▶ _BRIEF_
Write out the material below verbatim, beginning at the line that contains "Click the green" and stopping after the final line of the material. Leave the pictures out of your answer.

◆ ◆ ◆ ◆

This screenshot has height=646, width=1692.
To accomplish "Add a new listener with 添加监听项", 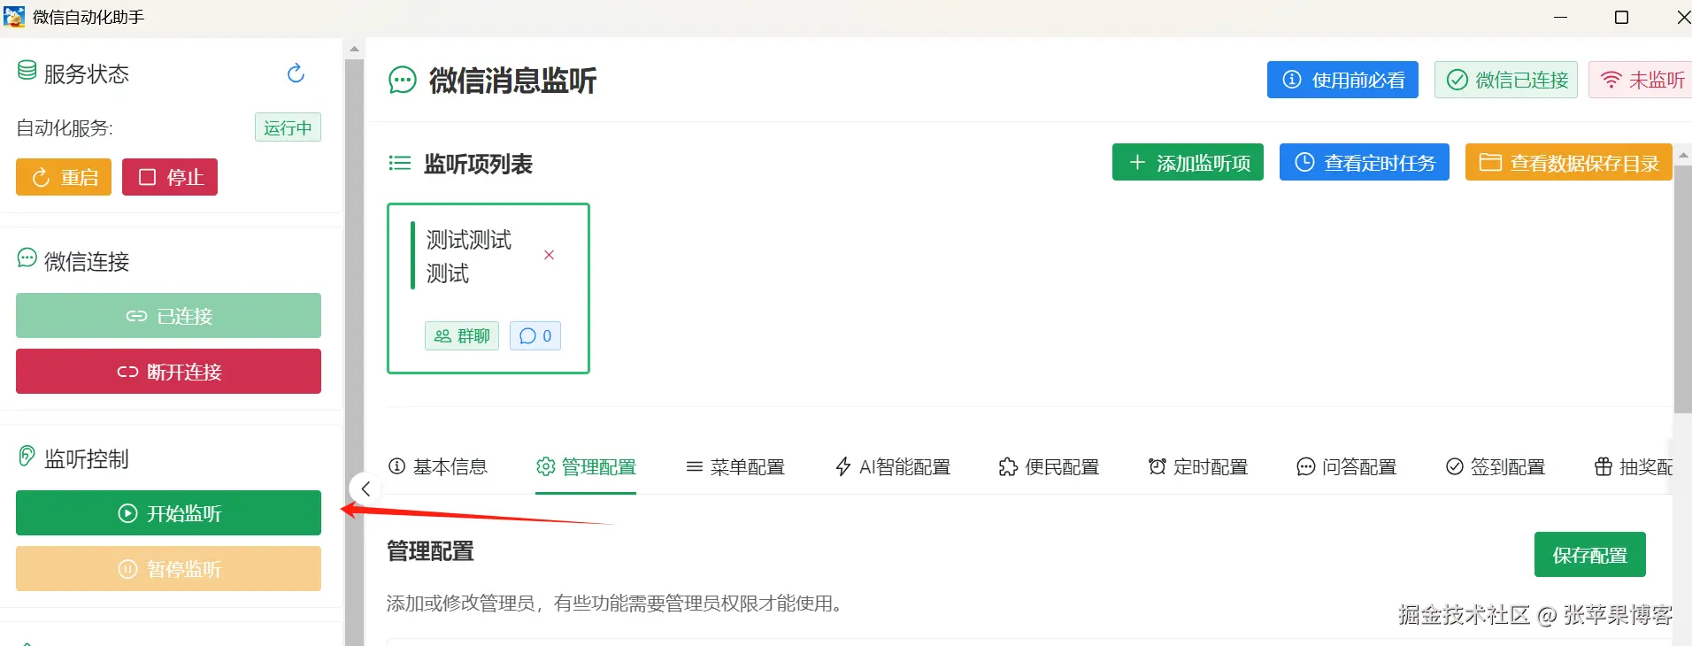I will pyautogui.click(x=1188, y=163).
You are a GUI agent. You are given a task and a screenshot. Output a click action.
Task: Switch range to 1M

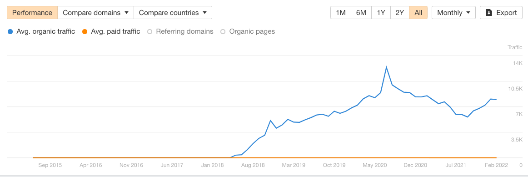tap(341, 13)
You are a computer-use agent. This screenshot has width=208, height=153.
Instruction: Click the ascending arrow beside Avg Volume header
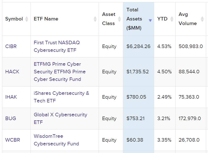coord(202,17)
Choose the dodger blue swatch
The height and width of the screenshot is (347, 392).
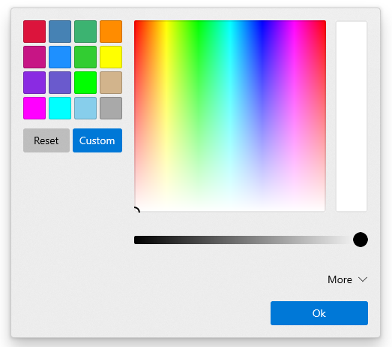(60, 57)
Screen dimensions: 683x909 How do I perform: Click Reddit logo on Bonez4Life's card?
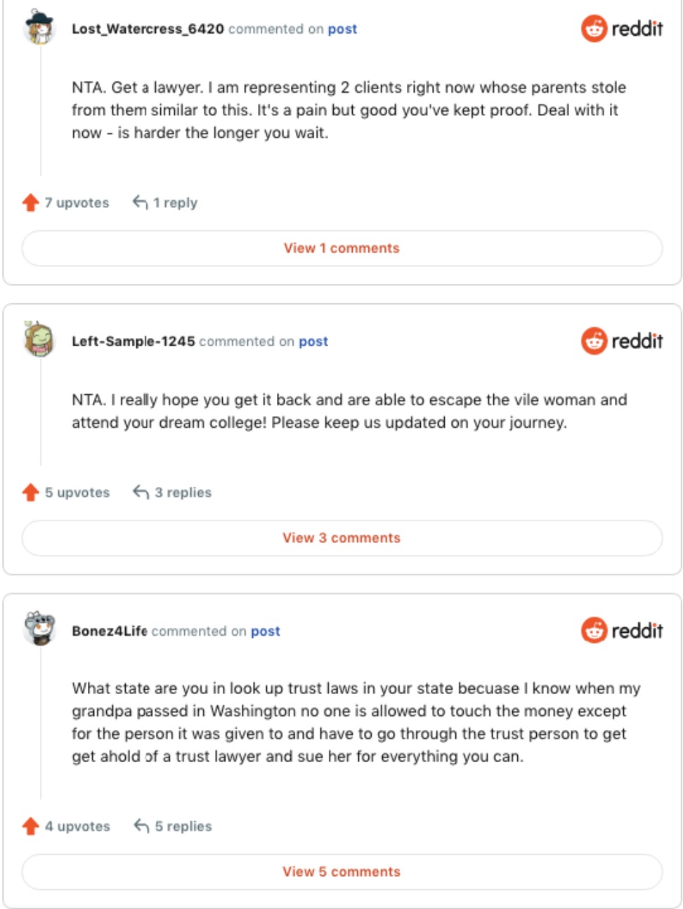(x=622, y=630)
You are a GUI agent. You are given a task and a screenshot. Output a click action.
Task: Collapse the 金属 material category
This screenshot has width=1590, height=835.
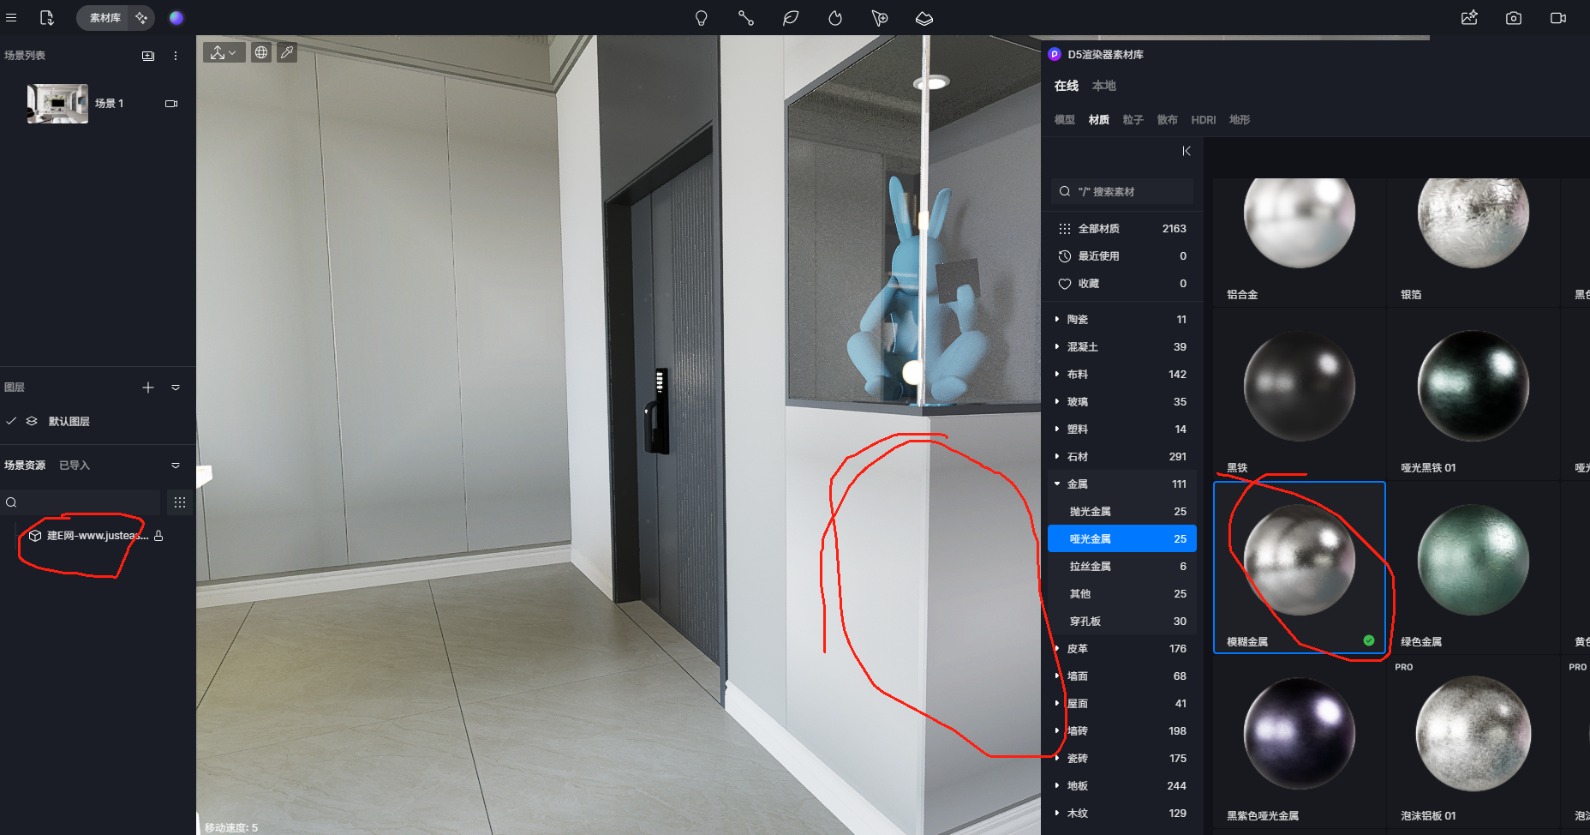click(x=1057, y=484)
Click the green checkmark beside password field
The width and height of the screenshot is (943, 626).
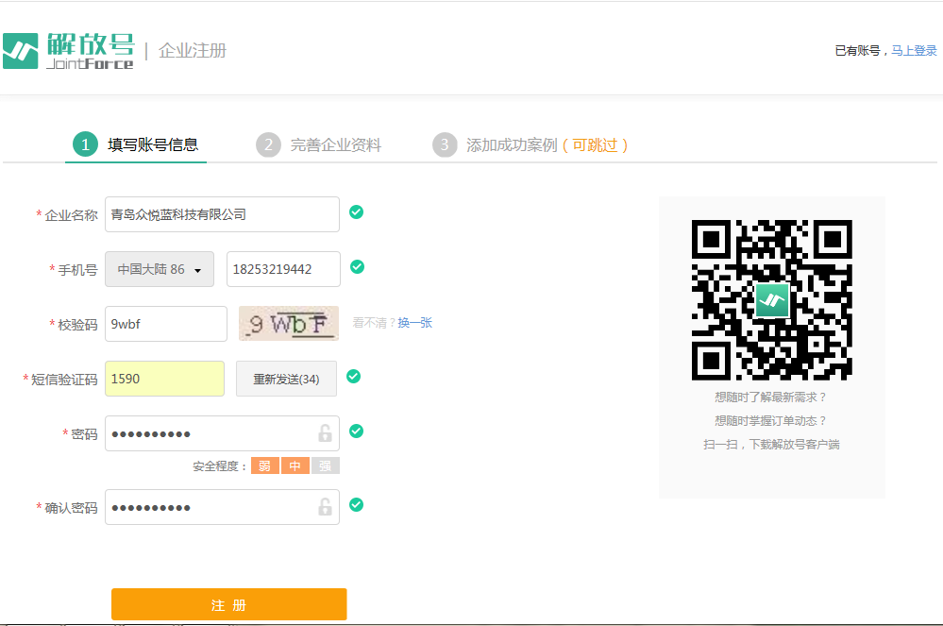356,431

◆ ◆ ◆ ◆

▶ _ANSWER BELOW_
Click the green checkmark beside password field
The width and height of the screenshot is (943, 626).
356,431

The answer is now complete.